Some question whether the focus on online predators creates a false sense of security. Jill Levenson, a clinical social worker and professor of human services at Lynn University in Florida who has studied how sex crime policies affect sex crime rates, said children “are most often molested by people who are acquainted with the family, relatives and friends of the family, people who are trusted and use that trust to gain access.

“Parents certainly need to take precautions (regarding who their children are communicating with online) but in a way, all of this attention to Internet predators and stranger abductions and sexually motivated homicides takes away from important information we need to be giving parents, which is that children are much, much more likely to be abused by people (the family knows).”

As for whether tougher reporting requirements are effective in lowering the rate of sex crimes, Levenson said the studies she and others have done have been, at best, mixed. “Overall, the totality of research so far looking at the impact of registration and notification with sex crime rates does not really indicate there is a strong deterrent or preventive effect,” Levenson said.

She said she knew of no public registry in the nation containing offenders’ e-mail addresses or online names.
But Congress continues to pass stricter laws, as do states. Many registries, including the Texas registry, include at least some juveniles, their names, addresses and photos. Critics in Texas complain that the state registry includes anyone convicted of a sex crime, whether the offender had sex with a teen who was a few years younger or whether the offender repeatedly used force against a young child.

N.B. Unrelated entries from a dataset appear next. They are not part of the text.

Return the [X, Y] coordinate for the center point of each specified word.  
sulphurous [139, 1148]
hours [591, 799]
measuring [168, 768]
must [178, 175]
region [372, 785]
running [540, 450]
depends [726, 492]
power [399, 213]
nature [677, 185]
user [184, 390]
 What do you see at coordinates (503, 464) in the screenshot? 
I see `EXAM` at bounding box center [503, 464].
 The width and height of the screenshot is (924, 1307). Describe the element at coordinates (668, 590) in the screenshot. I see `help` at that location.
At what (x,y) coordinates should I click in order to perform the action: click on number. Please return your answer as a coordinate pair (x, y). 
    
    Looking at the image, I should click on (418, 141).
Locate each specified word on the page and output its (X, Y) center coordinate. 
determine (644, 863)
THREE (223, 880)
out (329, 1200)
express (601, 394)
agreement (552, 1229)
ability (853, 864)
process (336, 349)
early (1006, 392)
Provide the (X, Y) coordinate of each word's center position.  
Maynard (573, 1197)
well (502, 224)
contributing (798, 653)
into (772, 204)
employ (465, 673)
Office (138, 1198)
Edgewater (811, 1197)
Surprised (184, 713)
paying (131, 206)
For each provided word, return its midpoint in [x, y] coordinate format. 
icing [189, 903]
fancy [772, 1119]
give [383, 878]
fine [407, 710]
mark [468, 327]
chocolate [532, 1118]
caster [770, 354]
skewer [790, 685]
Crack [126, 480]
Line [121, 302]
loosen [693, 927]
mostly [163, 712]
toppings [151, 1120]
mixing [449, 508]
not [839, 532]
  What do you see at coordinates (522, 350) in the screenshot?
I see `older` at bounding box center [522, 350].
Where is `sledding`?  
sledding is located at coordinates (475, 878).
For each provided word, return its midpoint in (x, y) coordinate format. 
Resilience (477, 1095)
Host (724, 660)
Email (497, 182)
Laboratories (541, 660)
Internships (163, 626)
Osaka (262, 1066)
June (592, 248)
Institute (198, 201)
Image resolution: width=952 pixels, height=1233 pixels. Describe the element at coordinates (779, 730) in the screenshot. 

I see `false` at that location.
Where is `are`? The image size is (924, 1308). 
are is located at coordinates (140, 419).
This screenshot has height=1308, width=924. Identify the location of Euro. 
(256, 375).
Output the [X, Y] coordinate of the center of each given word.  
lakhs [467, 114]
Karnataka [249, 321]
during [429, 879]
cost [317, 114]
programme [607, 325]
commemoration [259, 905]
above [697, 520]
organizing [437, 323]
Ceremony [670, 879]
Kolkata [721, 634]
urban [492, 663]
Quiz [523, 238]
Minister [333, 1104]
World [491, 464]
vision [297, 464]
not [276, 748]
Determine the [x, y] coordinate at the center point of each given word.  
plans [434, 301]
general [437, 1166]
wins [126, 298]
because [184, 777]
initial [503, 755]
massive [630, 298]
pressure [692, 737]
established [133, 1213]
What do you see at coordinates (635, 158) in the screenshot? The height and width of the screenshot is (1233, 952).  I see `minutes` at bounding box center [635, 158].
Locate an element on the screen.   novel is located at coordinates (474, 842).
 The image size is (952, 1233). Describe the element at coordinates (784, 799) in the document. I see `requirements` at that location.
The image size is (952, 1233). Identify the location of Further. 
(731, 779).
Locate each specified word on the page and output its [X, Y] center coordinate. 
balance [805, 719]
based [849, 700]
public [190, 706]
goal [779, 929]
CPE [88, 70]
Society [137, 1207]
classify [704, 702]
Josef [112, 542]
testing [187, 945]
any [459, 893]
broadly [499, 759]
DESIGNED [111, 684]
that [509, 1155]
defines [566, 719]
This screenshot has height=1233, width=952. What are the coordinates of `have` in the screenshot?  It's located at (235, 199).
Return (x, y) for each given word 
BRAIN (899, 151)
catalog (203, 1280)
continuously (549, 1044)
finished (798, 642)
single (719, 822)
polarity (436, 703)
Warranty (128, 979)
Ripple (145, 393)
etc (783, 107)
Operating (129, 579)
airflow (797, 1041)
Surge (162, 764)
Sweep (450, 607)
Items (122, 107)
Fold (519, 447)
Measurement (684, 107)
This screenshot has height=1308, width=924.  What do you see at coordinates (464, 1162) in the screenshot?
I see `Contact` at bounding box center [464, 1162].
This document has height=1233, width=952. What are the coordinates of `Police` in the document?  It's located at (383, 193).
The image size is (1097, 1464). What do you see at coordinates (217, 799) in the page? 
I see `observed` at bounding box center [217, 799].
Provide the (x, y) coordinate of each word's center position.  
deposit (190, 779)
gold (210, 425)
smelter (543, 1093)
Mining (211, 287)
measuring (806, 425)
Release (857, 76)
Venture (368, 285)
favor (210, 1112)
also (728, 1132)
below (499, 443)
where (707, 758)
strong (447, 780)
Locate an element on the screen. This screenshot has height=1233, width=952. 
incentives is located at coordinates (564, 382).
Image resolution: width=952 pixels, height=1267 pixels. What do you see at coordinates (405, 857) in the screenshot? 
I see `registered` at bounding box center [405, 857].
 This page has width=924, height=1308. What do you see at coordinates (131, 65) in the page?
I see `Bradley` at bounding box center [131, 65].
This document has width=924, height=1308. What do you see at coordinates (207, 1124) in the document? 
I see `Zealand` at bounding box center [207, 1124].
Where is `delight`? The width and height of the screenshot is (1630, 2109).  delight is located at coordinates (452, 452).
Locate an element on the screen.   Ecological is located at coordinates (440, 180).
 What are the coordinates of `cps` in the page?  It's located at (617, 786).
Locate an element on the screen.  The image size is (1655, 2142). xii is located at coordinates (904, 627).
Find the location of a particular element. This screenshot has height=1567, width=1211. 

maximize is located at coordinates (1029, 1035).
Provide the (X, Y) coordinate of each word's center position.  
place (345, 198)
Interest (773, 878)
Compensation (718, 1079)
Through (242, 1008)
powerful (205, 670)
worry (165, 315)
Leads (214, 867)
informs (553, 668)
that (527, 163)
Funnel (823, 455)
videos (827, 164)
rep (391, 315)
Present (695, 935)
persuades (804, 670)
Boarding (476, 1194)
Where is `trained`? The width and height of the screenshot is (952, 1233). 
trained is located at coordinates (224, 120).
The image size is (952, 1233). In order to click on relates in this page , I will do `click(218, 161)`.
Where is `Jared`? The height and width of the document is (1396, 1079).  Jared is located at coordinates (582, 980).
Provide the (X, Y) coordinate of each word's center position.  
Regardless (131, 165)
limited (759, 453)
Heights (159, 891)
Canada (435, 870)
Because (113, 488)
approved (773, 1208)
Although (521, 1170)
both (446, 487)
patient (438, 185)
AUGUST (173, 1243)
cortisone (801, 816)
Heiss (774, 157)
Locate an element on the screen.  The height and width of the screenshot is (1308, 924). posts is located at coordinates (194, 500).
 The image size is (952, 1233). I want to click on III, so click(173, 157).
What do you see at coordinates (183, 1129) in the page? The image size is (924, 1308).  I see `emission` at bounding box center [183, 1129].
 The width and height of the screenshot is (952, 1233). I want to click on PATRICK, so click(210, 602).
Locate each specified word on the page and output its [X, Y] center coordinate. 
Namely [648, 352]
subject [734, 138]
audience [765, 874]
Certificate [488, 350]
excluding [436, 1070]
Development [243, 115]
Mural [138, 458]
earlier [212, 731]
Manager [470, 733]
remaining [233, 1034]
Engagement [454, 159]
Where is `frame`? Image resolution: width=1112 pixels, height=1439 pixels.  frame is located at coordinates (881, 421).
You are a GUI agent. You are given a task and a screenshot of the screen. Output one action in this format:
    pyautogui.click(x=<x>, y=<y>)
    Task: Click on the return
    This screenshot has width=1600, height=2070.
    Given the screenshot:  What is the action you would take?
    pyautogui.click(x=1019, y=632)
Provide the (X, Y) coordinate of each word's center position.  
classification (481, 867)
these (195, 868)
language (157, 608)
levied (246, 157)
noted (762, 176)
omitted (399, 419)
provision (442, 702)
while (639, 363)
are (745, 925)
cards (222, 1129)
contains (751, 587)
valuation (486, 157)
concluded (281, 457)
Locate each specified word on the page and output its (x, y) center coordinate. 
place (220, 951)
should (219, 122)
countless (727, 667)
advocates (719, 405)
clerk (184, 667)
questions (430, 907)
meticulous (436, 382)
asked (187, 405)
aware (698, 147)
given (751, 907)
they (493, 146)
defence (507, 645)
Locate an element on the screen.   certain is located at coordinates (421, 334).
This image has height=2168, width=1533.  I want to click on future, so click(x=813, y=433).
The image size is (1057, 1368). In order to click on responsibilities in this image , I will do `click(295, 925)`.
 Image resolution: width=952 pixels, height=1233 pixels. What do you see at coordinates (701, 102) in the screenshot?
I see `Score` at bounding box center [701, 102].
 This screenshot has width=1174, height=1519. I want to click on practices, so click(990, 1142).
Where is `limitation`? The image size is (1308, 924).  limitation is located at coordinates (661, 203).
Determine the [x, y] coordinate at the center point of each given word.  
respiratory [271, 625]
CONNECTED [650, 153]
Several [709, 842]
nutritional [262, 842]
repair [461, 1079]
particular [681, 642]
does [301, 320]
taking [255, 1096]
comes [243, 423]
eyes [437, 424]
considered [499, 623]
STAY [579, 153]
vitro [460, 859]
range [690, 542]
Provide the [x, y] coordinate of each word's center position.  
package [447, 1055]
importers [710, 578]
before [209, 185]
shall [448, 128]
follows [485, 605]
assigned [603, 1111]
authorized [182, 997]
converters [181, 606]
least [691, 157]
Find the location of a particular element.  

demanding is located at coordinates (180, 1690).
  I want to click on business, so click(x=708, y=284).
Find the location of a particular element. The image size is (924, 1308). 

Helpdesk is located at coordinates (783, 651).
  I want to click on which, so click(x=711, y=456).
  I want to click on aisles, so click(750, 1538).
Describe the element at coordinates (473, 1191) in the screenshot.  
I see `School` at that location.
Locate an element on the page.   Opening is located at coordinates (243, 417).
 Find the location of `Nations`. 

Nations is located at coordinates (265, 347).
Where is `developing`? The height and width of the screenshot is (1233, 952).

Bruce Siegel, 38, a convicted sex offender in the Dallas area, complained that Abbott’s proposal targets all offenders, not just the ones he believes the public needs to be warned about. “Now you’re asking police departments to monitor more, which spreads them pretty thin when they really need to ride herd on 10 or 30 percent of (all offenders), Siegel said. “It’s going to cause more paperwork and a lot of wasted time.”

Abbott’s proposal also would require offenders to report their cell phone numbers to law enforcement, though the numbers would not be made public. It would also restrict some high-risk offenders from using the Internet at all.

…UN-CONSTITUTIONAL ! And many courts still are unable to see that these restrictions are “punishment”.